EXERCISE DESCRIPTION —
Report each line of the data below that contains the string "pixels", copying every such line in full. Treat the match as case-sensitive.

WORKING DATA —
——————
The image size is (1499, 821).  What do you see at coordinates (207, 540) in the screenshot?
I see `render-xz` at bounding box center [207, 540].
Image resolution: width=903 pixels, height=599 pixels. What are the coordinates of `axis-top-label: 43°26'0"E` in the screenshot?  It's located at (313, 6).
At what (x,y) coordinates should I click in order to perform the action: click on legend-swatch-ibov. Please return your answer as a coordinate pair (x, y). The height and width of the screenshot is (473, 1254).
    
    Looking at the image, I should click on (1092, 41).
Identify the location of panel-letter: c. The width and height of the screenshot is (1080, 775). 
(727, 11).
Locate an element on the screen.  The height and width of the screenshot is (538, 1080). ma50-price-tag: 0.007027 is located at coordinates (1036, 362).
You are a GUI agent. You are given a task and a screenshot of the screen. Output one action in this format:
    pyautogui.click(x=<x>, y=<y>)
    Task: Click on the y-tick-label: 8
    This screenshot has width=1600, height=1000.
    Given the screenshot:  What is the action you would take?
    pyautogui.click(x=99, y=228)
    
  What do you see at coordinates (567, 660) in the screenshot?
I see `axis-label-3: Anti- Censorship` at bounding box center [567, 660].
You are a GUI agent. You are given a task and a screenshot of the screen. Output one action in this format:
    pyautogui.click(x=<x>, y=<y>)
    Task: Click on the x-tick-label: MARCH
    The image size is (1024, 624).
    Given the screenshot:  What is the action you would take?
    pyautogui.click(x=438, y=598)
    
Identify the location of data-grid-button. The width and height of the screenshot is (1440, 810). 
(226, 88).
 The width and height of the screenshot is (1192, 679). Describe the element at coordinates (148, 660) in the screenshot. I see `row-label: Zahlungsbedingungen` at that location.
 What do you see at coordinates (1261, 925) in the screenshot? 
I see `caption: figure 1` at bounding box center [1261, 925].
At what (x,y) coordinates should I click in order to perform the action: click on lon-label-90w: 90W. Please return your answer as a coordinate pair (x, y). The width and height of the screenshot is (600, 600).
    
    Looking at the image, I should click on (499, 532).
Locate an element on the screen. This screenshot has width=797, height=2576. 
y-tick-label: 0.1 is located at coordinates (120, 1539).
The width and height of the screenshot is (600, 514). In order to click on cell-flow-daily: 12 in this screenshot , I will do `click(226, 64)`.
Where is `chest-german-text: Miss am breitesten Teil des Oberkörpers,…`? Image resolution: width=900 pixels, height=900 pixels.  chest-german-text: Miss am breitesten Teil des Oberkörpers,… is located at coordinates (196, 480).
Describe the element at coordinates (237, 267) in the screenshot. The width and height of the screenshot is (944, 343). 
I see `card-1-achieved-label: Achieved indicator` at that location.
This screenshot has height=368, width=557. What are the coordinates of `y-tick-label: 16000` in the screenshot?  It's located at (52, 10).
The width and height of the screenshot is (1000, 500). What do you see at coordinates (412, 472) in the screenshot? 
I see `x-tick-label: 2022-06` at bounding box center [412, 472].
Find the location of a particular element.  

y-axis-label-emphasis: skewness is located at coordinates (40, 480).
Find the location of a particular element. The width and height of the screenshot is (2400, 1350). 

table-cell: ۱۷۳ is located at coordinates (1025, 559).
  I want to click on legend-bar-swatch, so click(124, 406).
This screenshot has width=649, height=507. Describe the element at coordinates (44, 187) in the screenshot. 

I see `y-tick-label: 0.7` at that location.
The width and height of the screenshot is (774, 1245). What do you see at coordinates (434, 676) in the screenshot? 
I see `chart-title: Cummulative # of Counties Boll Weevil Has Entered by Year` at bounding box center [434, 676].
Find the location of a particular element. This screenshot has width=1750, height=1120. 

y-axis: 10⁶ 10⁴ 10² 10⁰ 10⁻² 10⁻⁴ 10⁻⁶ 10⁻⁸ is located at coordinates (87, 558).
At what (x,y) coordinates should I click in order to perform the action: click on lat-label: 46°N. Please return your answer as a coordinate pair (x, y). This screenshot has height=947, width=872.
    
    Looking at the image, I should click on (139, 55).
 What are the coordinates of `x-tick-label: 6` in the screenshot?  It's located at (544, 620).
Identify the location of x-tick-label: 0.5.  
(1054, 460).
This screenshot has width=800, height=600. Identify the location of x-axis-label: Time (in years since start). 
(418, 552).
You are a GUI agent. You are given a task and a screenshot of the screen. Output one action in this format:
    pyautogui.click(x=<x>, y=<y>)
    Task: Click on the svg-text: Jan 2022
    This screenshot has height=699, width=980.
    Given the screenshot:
——————
YOUR RESPONSE —
Image resolution: width=903 pixels, height=599 pixels. What are the coordinates of `axis-top-label: 43°26'0"E` in the screenshot?  It's located at (313, 6).
Where is `chest-german-text: Miss am breitesten Teil des Oberkörpers,…`? Image resolution: width=900 pixels, height=900 pixels.  chest-german-text: Miss am breitesten Teil des Oberkörpers,… is located at coordinates (196, 480).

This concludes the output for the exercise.